為了搜尋 cute ，先將根節點和 cute 的第一個字元作比較，發現一樣，因此沿著 equal kid 走，將 cute 的第二個字元 u 和剛剛的 equal kid 作比較，發現又一樣，重複上述步驟，發現 cute 的每個字元都走得完，因此找到了 cute。

Auto Complete or Prefix Search

假設輸入的 prefix 為 "cu" ，根據上面的 TST ，走完節點 c 、u 後有兩種選擇： cup 和 cute ，因此可將符合 prefix 的 word 列出來，達成 auto complete ，此技術可以用在搜尋引擎、輸入法補字的功能上。

特性分析 TST v.s.
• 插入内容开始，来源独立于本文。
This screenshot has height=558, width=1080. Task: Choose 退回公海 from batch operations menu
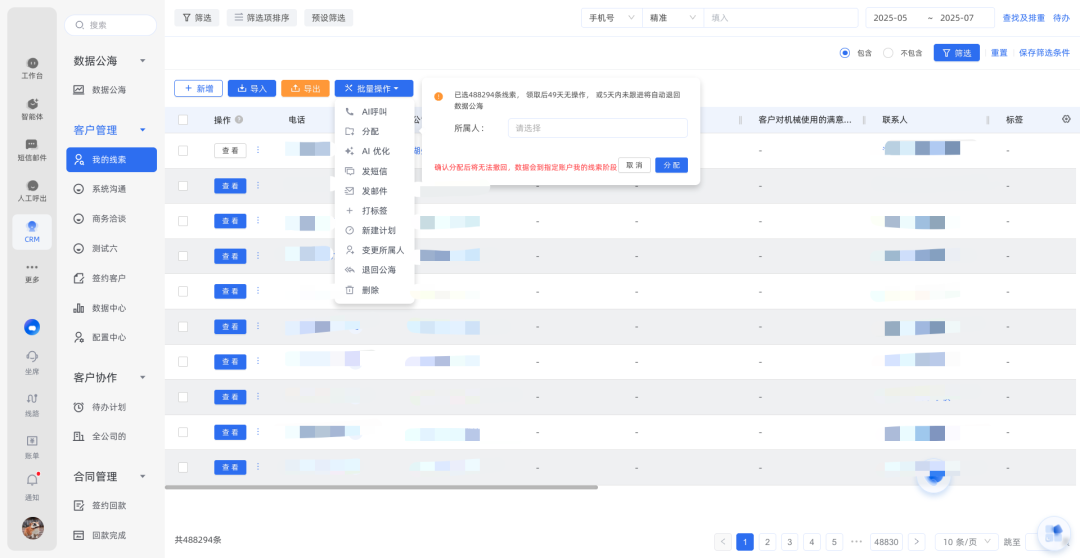(378, 270)
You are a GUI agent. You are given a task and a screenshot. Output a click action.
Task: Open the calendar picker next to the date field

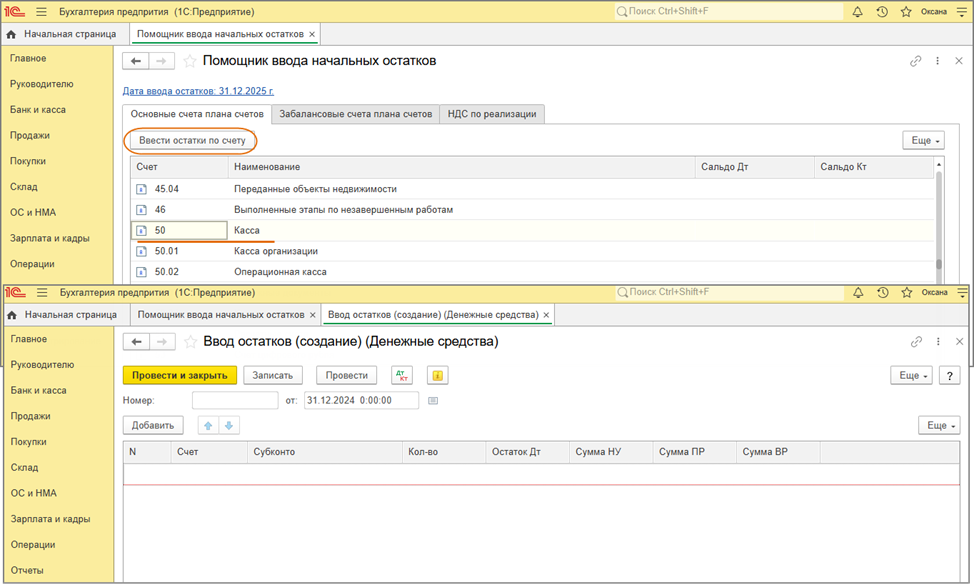point(433,401)
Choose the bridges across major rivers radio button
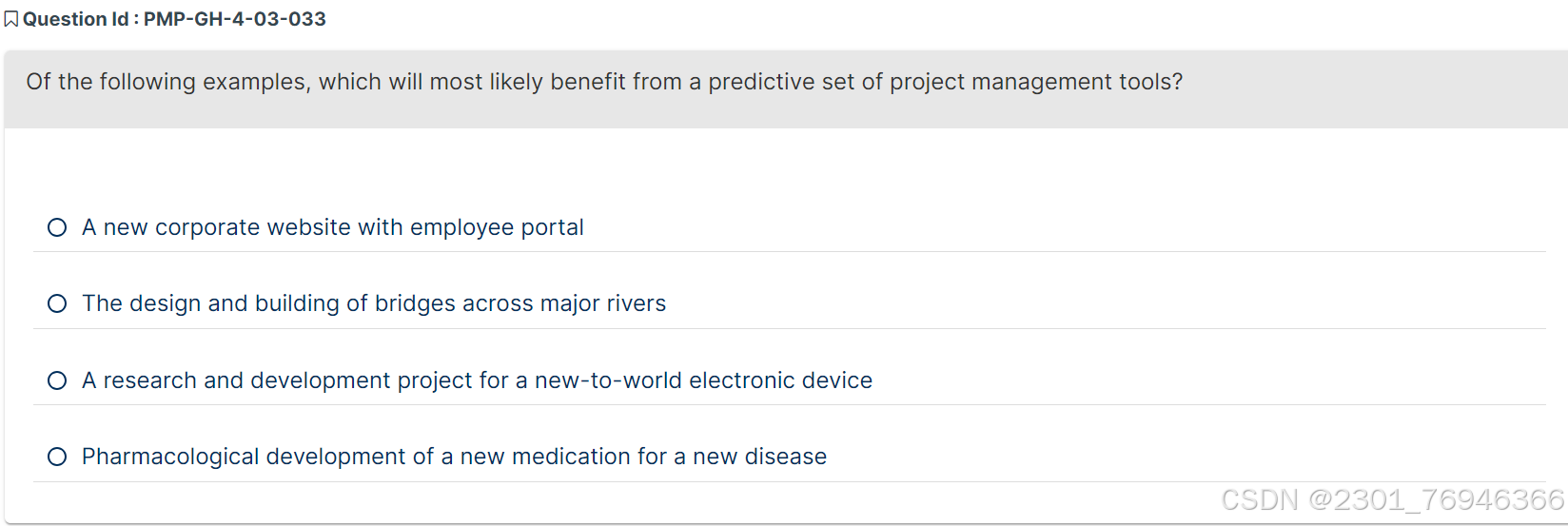Screen dimensions: 1568x526 click(x=57, y=303)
Hashing

Hashing

Need to examine the entire key ( because that is the way the hash function works )
Search hits and misses cost the same
The running time and performance relues heavily on the hash function
Does not support as much as operations than TST ( sorting )

Ternary Search Tree

Works only for strings
Only examines just enough key characters
Search miss may only involve a few characters
Support more operations ( sorting )
Faster than hashing ( for missis especially ) and flexible than binary search tree

開發環境

Linux 4.8.0-53-generic
Linux Mint 18.2 Cinnamon 64-bit
Model name:            Intel(R) Core(TM) i7-3770 CPU @ 3.40GHz
L1d cache:             32K
L1i cache:             32K
L2 cache:              256K
L3 cache:              8192K

探索程式

首先執行 test_cpy 程式，依照作業說明輸入：

choice: s   
find words matching prefix (at least 1 char): Tain
  Tain - searched prefix in 0.000005 sec

suggest[0] : Tain,
suggest[1] : Tainan,
suggest[2] : Taino,
suggest[3] : Tainter
suggest[4] : Taintrux,

可以發現有幾個單字後面帶有 , ，原因是讀檔的時候是讀整個字串

while ((rtn = fscanf(fp, "%s", word)) != EOF)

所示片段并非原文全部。